*Goal of the exercise*
Tally the lines of the listing that contain the word "node", then give the total and nothing else.

☆ ☆ ☆ ☆

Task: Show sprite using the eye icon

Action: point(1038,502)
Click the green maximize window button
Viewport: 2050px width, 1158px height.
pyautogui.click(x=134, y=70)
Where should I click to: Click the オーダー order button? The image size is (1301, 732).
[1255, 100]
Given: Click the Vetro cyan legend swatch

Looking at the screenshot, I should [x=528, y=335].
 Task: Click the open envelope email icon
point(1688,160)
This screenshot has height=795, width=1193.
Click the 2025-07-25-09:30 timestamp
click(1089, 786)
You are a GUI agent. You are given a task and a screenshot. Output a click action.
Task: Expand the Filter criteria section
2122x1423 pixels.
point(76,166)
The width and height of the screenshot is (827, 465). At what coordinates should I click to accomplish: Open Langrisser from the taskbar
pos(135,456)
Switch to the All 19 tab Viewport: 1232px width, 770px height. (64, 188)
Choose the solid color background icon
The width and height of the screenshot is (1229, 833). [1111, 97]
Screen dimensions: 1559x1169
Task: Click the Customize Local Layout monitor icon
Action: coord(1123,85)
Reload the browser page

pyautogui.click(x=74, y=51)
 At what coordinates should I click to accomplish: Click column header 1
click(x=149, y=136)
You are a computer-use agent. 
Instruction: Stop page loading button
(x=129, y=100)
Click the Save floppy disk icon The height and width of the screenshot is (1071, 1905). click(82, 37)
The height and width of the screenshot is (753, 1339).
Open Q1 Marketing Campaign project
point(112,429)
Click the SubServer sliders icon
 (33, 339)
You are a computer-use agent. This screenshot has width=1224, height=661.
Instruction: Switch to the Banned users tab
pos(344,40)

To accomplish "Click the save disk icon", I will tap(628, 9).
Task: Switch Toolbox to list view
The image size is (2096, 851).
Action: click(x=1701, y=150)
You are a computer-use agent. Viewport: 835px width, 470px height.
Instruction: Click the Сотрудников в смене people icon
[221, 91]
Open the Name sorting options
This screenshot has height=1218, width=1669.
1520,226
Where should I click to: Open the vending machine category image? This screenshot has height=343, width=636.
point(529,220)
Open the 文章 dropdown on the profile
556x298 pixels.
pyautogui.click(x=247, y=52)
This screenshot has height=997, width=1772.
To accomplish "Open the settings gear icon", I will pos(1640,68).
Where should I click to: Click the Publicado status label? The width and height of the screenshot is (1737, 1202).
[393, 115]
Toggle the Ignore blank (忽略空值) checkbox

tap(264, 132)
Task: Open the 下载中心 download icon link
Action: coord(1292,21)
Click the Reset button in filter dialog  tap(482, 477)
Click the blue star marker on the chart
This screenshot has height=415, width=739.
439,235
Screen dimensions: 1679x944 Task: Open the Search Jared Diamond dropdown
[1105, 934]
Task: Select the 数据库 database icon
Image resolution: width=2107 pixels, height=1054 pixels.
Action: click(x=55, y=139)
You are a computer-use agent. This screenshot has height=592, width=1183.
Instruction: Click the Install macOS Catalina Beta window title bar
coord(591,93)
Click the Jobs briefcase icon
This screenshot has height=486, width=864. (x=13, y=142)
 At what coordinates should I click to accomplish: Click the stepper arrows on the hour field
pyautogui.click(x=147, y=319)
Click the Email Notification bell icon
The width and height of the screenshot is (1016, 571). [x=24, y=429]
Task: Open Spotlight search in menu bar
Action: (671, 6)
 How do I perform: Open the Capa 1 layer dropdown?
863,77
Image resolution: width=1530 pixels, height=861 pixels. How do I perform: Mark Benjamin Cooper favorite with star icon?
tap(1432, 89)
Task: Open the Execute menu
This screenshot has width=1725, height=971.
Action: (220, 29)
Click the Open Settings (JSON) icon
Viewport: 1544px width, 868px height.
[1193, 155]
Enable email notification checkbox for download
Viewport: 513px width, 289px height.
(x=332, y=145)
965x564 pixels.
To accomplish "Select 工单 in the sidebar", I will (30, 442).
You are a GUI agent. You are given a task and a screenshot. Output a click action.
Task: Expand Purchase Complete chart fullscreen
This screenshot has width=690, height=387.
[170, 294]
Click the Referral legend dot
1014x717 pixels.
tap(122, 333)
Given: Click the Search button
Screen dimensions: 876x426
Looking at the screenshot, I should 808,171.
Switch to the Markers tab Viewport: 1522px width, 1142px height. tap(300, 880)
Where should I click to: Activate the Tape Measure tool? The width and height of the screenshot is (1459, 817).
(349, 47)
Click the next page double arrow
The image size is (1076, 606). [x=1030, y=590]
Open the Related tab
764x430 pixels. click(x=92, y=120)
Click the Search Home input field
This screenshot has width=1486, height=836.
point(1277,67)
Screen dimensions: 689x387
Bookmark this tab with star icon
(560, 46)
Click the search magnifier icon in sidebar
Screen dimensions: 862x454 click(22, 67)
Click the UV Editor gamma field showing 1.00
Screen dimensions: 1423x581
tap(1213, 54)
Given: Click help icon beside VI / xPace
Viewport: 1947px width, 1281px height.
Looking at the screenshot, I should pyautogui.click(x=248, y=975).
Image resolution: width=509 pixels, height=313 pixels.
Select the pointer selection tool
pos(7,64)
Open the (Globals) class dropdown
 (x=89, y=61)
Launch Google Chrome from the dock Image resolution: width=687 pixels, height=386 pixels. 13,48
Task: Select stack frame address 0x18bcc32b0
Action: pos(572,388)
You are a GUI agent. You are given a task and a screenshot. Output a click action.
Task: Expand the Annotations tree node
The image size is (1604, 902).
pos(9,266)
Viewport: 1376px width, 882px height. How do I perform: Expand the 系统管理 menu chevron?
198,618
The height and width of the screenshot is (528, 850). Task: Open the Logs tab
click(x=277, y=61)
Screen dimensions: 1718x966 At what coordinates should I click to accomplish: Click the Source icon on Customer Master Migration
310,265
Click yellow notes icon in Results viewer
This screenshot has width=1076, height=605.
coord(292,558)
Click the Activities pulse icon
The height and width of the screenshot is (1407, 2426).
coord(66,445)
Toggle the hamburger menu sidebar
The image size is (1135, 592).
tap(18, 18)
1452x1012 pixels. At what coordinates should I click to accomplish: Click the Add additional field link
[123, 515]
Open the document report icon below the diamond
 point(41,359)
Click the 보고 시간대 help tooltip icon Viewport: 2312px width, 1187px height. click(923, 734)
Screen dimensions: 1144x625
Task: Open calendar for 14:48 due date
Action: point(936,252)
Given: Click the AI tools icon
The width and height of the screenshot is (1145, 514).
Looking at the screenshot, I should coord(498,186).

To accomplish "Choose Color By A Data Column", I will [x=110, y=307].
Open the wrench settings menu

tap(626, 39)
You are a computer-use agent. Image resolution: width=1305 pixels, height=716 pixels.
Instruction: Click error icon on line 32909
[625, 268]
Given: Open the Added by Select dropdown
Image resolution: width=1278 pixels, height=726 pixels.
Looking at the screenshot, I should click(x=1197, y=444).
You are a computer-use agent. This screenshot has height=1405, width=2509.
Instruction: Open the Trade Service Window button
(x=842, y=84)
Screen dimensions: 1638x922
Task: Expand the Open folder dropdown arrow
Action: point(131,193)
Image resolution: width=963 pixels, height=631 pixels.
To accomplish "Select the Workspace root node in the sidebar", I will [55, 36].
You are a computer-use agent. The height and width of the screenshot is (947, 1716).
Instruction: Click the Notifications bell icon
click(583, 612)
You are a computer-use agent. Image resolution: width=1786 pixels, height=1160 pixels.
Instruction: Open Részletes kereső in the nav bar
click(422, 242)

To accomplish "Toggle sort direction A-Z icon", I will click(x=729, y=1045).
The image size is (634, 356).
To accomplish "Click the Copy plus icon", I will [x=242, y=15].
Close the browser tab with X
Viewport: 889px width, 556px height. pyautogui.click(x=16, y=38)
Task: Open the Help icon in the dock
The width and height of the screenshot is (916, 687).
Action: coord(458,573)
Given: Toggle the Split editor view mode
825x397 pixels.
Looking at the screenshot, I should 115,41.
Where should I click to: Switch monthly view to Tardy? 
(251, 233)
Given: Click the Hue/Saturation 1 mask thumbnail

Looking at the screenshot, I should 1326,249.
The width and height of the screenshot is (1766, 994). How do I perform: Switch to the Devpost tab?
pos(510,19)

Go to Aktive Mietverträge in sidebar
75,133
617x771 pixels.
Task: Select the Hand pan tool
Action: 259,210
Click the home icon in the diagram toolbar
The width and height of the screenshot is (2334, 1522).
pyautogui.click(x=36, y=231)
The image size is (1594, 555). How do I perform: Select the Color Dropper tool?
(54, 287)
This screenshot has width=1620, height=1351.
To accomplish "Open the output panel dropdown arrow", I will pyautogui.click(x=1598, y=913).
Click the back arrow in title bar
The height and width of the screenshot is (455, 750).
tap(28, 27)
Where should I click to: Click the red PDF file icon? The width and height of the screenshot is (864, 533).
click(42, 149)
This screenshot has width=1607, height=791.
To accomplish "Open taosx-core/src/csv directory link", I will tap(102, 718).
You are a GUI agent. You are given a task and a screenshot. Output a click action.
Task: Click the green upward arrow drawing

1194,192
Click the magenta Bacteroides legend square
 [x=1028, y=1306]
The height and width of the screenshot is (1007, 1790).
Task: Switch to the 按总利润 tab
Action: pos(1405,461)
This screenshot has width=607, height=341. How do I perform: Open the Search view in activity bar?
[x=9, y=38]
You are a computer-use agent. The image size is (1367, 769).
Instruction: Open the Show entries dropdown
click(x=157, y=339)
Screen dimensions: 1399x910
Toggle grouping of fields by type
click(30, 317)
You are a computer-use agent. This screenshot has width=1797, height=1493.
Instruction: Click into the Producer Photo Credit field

☆ ☆ ☆ ☆

*Task result*
2